Jerusalem Post
ByPROF. TZIPI STRAUSS
The director of the Sheba Longevity Center at Sheba Medical Center explains what happens in the body during aging and how it affects each and every one of us.
Most people perceive aging as an inevitable result of the passage of time. Something that begins “Somewhere in older age”, and that there is not much that can be done about it. However, the science of recent decades presents a different, sharper and far more troubling picture – but also an optimistic one.
Aging is not merely a result of the years that pass, but an active, cumulative, and measurable biological process – and it is the central mechanism that leads to most chronic diseases of older age.
High blood pressure, diabetes, heart disease, stroke, cognitive decline, cancer, and loss of function are not “Separate diseases”, but different manifestations of the same underlying process: Biological aging of cells, tissues, and systems.
What Is Biological Aging, Exactly?
Biological aging describes gradual changes in the functioning of the body, including among other things:
Accumulation of low-grade chronic inflammation
A decline in the ability of cells to repair themselves
Impairment of blood vessel function
Changes in metabolism and insulin response
A decrease in muscle mass and fitness
Weakening of the immune system
These changes do not occur in a single day. They build slowly, sometimes decades before the appearance of the first clinical disease. This is why many people “Feel healthy” – but in practice are already in a biological process that increases their future risk.
Chronological Age Versus Biological Age
The age that appears on the ID card is a technical datum, the time that has passed since birth. In contrast, biological age reflects the actual condition of the body’s systems.

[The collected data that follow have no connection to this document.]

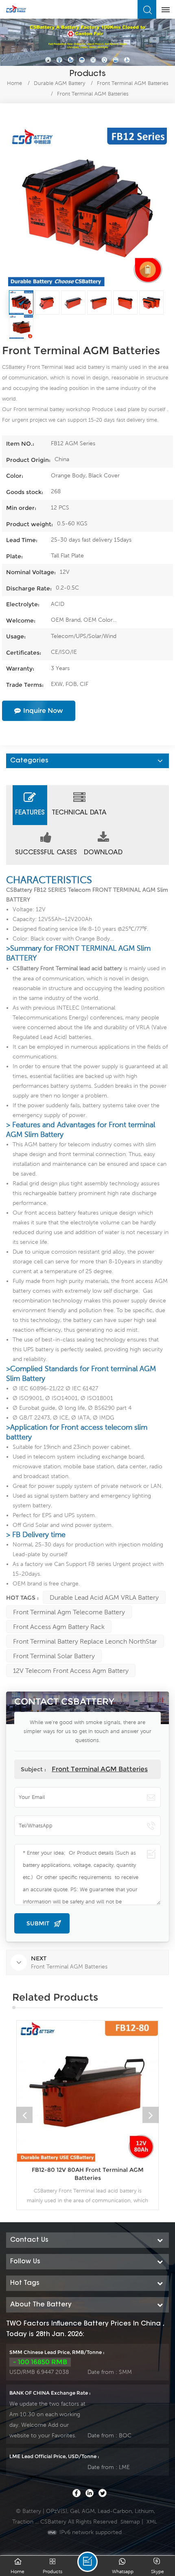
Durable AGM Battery (59, 83)
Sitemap (130, 2522)
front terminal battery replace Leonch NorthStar (85, 1641)
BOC (125, 2435)
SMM (125, 2372)
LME (124, 2467)
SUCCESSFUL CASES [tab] (46, 852)
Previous (24, 2115)
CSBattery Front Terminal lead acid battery (67, 968)
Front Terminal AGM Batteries (100, 1769)
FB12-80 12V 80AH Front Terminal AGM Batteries (88, 2174)
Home (14, 83)
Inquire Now (43, 710)
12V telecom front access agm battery (71, 1670)
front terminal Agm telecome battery (69, 1612)
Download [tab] (103, 852)
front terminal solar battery (54, 1655)
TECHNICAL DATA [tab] (79, 813)
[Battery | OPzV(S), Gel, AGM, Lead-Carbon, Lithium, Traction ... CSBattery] (16, 9)
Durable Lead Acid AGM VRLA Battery (104, 1597)
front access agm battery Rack (59, 1626)
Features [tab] (30, 813)
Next (150, 2115)
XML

Two people aged 60 can have completely different biological profiles: One with young blood vessels, functioning muscle, and normal metabolism – and the other with chronic inflammation, insulin resistance, and functional decline.
This gap is not accidental. It is the result of exposures, habits, environment, and decisions accumulated over the course of life.
So When Does Aging Really Begin?
One of the most significant insights of modern science is that aging does not begin at age 60 or 70.
In fact, it begins much earlier – already in the earliest stages of life.
DOHaD studies (Developmental Origins of Health and Disease) have shown that conditions during pregnancy and early childhood affect future risk for chronic diseases and accelerated aging. Maternal nutrition, stress, smoking, gestational diabetes, infections, and birth weight – all of these “Program” the body systems of the fetus and influence:
Blood pressure regulation
Metabolism
Immune system function
Future risk for diabetes, heart disease, and obesity
In other words: Longevity does not begin in older age – it begins in the womb.
Why Is Aging the Basis of Disease?
In the past, medicine treated each disease as a separate entity. Today it is increasingly clear that most chronic diseases share common biological mechanisms.
Accelerated aging creates a biological ground in which diseases develop more easily:
Chronic inflammation damages blood vessels and the brain
Loss of muscle mass worsens insulin resistance
Impaired DNA repair increases cancer risk
Immune weakening increases infections and diseases
This is why many patients suffer from several diseases at the same time – not because “Everything happened to them”, but because the aging process is advancing.
Why Must the Medical Approach Change?
Medicine that waits for disease to appear and then treats it acts too late relative to the biological process. If aging is a long, cumulative, and influenceable process – then the most effective intervention is not only pharmacological, but early, continuous, and systemic.
This is the basis of longevity medicine: Not an attempt “To extend life at any cost”, but to extend the years of healthy, active, and functional life, and to reduce disease, suffering, and medical costs. And we already have ways today to prevent and to begin working on our healthy years of life.